The Central Bank has published changes to its guidelines aimed at protecting mortgage holders facing arrears.
A new provision prevents banks can from imposing arrears charges or extra interest on people who are in arrears, but are co-operating with the new Mortgage Arrears Resolution Process (MARP) with effect from January 1.
The MARP is a framework which must be developed by all lenders to handle cases where home-owners are struggling with repayments.
The Central Bank says the changes to the Code of Conduct on Mortgage Arrears have been made following the recommendations of a Government expert group. The code will apply to mortgage lenders from January 1.
Among other changes, the code will now apply to people who tell banks that they could be at risk of falling into arrears. The revised code also puts limits on the number of unsolicited communications banks can make with mortgage holders in difficulty. The code also prevents lenders from forcing people in arrears to change from a tracker mortgage to another mortgage type.

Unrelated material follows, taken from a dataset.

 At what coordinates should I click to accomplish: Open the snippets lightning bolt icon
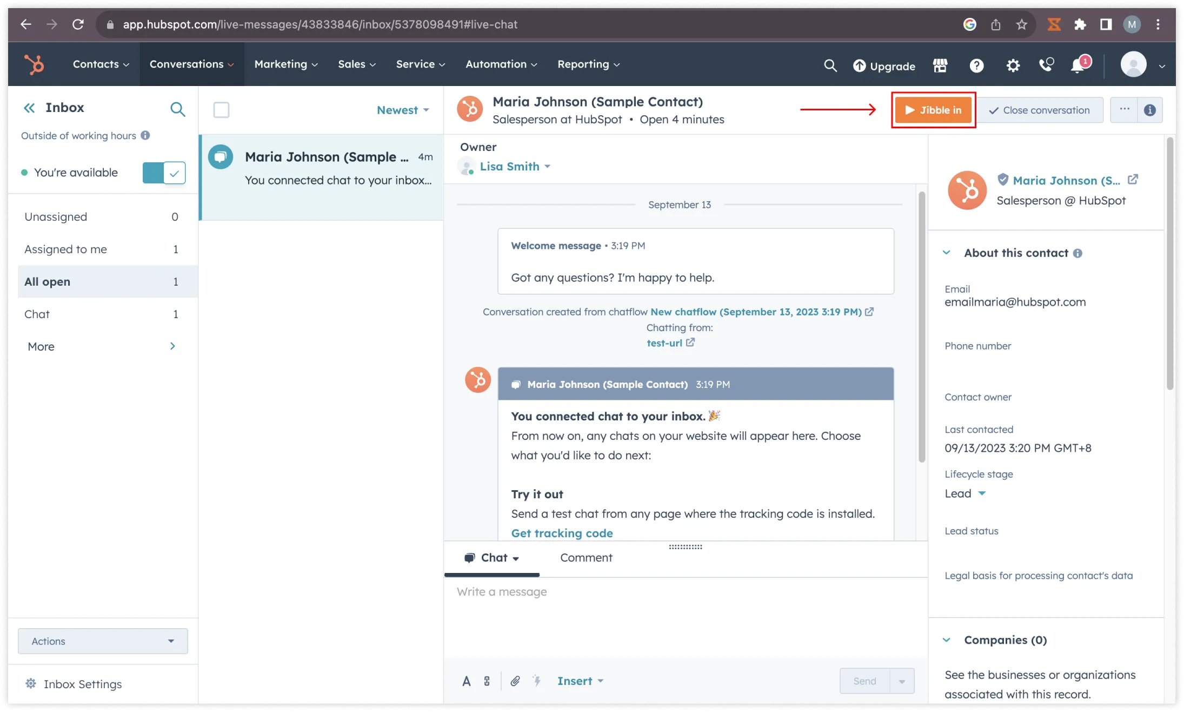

Borrowers can also appeal decisions by banks on their cases to an internal appeals board which banks must set up. Independent brokers' group PIBA said that while the overall code was positive, the appeals process lacked independence.
Irish Mortgage Corporation director Frank Conway said the new code represented a much more pragmatic approach to help mortgage holders who were financially vulnerable. He particularly welcomed the plan to cater for mortgage holders who were not currently in arrears but were at risk.